*Exercise directions*
Your answer should be the complete set of entries, transcribed exactly.
# # # # #
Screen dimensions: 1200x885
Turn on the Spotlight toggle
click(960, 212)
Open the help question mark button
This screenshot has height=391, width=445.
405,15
# # # # #
*Written response*
Screen dimensions: 1200x885
Turn on the Spotlight toggle
click(960, 212)
Open the help question mark button
This screenshot has height=391, width=445.
405,15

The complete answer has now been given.